In [None]:
# Import the required libraries

import pymongo
import datetime
import collections

import pandas as pd
import scipy.stats

import folium
import uuid

from bson.objectid import ObjectId
from bson.son import SON

In [None]:
# Open a connection to the Mongo server, open the accidents database and name the collections of accidents and labels
client = pymongo.MongoClient('mongodb://localhost:27351/')

db = client.accidents
accidents = db.accidents
labels = db.labels
roads = db.roads

In [None]:
# Load the expanded names of keys and human-readable codes into memory
expanded_name = collections.defaultdict(str)
for e in labels.find({'expanded': {"$exists": True}}):
    expanded_name[e['label']] = e['expanded']
    
label_of = collections.defaultdict(str)
for l in labels.find({'codes': {"$exists": True}}):
    for c in l['codes']:
        try:
            label_of[l['label'], int(c)] = l['codes'][c]
        except ValueError: 
            label_of[l['label'], c] = l['codes'][c]

# Activity 1

In [None]:
# Solution
def normalise_road_name(road_class, road_number):
    if road_number == 0:
        return None
    if road_class == 1:
        return 'M' + str(road_number)
    elif road_class == 2:
        if road_number == 1:
            return 'A1(M)'
        else:
            return 'A' + str(road_number) + 'M'
    elif road_class >= 3 and road_class <= 5:
        return label_of[('2nd_Road_Class', road_class)] + str(road_number)
    else:
        return None

In [None]:
# Test it works
[(normalise_road_name(a['1st_Road_Class'], a['1st_Road_Number']), 
  normalise_road_name(a['2nd_Road_Class'], a['2nd_Road_Number'])) 
 for a in accidents.find(limit=20)]

# Activity 2

In [None]:
# Solution
def road_for_accident(accident):
    first_road_name = normalise_road_name(accident['1st_Road_Class'], accident['1st_Road_Number'])
    second_road_name = normalise_road_name(accident['2nd_Road_Class'], accident['2nd_Road_Number'])
    if first_road_name:
        first_road_result = db.command(SON([('geoNear', 'roads'), 
                ('near', accident['loc']),
                ('spherical', True),
                ('query', {'Road': first_road_name}),
                ('limit', 1)]))
    else:
        first_road_result = {'results': []}
    if second_road_name:
        second_road_result = db.command(SON([('geoNear', 'roads'), 
                ('near', accident['loc']),
                ('spherical', True),
                ('query', {'Road': second_road_name}),
                ('limit', 1)]))
    else:
        second_road_result = {'results': []}

    all_results = first_road_result['results'] + second_road_result['results']
    sorted_results = sorted(all_results, key=lambda r: r['dis'])
    
    if sorted_results:
        nearest_road = sorted_results[0]['obj']
        return nearest_road
    else:
        return None

In [None]:
# Test it works
road_for_accident(accidents.find_one())

In [None]:
# Test it works a lot
res = []
for a in accidents.find(limit=20):
    rfa = road_for_accident(a)
    if rfa:
        res.append((rfa['Road'], rfa['CP'],
                    normalise_road_name(a['1st_Road_Class'], a['1st_Road_Number']),
                    normalise_road_name(a['2nd_Road_Class'], a['2nd_Road_Number'])))
    else:
        res.append((None, None,
                    normalise_road_name(a['1st_Road_Class'], a['1st_Road_Number']),
                    normalise_road_name(a['2nd_Road_Class'], a['2nd_Road_Number'])))
res

# Activity 3

In [None]:
# Solution

# First, remove all the existing cached accident indexes
roads.update_many({}, {'$unset': {'nearby_accidents': True},
                  '$set': {'nearby_accident_count': 0}})

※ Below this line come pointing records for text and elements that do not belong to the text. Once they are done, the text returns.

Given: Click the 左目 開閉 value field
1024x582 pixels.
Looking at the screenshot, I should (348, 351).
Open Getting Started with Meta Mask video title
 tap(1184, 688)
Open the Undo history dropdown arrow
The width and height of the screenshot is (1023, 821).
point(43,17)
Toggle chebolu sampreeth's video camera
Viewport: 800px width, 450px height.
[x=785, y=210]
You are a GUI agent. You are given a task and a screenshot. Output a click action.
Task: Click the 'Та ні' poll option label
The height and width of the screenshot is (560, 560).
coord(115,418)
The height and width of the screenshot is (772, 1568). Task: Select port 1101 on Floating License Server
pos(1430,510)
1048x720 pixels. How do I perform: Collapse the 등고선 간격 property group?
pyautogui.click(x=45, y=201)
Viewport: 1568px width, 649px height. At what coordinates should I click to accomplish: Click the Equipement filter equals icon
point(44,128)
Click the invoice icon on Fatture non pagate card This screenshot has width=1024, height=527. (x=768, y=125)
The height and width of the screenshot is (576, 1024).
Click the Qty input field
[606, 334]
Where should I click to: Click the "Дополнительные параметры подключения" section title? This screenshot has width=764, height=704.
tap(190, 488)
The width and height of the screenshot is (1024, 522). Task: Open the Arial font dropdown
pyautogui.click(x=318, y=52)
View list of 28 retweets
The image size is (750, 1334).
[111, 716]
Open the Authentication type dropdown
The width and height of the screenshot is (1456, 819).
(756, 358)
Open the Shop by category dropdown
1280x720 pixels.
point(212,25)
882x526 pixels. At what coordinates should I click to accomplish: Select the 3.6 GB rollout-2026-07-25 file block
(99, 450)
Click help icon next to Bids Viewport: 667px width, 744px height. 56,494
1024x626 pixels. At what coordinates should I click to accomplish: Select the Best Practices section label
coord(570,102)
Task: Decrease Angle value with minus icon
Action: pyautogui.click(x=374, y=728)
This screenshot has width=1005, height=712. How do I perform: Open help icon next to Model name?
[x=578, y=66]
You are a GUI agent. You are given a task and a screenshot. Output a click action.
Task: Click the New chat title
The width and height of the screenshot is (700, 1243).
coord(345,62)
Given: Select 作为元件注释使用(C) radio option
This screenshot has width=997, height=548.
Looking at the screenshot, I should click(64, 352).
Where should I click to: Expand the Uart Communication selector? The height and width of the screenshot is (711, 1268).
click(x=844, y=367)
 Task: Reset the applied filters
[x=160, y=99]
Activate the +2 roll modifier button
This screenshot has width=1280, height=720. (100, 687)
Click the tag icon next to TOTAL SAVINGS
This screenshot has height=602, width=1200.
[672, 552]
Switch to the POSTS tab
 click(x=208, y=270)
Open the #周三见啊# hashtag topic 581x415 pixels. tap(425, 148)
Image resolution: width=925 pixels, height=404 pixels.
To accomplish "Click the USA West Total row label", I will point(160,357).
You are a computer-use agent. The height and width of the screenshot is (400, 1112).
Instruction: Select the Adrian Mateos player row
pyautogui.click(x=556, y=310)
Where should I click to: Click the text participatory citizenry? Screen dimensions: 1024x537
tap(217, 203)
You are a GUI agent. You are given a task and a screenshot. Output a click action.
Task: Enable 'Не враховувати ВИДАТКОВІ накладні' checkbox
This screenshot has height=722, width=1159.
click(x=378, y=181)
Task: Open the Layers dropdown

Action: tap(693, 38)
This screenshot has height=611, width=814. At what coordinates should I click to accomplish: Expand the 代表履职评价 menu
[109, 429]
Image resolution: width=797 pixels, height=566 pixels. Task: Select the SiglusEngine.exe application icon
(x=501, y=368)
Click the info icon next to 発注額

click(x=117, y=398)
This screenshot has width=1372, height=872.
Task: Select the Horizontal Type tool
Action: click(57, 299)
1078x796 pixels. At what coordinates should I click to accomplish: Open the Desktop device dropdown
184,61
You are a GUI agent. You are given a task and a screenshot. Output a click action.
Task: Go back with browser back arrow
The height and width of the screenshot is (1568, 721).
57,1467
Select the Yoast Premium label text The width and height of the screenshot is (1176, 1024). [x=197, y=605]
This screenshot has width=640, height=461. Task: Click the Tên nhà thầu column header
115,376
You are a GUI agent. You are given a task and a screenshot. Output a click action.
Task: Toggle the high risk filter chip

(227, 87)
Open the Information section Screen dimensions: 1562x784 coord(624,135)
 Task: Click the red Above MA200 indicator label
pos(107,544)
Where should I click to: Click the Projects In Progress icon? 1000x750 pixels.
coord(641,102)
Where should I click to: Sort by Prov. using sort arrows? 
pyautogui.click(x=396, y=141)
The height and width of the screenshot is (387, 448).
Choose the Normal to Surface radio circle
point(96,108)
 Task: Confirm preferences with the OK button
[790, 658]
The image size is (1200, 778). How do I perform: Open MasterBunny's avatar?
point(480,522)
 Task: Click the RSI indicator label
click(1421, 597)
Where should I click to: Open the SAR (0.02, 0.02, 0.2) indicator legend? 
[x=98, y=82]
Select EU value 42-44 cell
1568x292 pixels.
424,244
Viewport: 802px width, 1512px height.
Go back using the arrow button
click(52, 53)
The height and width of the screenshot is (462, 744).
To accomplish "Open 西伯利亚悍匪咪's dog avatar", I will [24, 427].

# Include the accident indexes in the road documents.
#   Also maintain a count of how many accidents there are for each record.
for a in accidents.find():
    rfa = road_for_accident(a)
    if rfa and ('nearby_accidents' not in rfa or a['Accident_Index'] not in rfa['nearby_accidents']):
        roads.update_one({'_id': rfa['_id']}, {'$push': {'nearby_accidents': a['Accident_Index']},
                                           '$inc': {'nearby_accident_count': 1}})

In [None]:
list(roads.find({'CP': 16854}))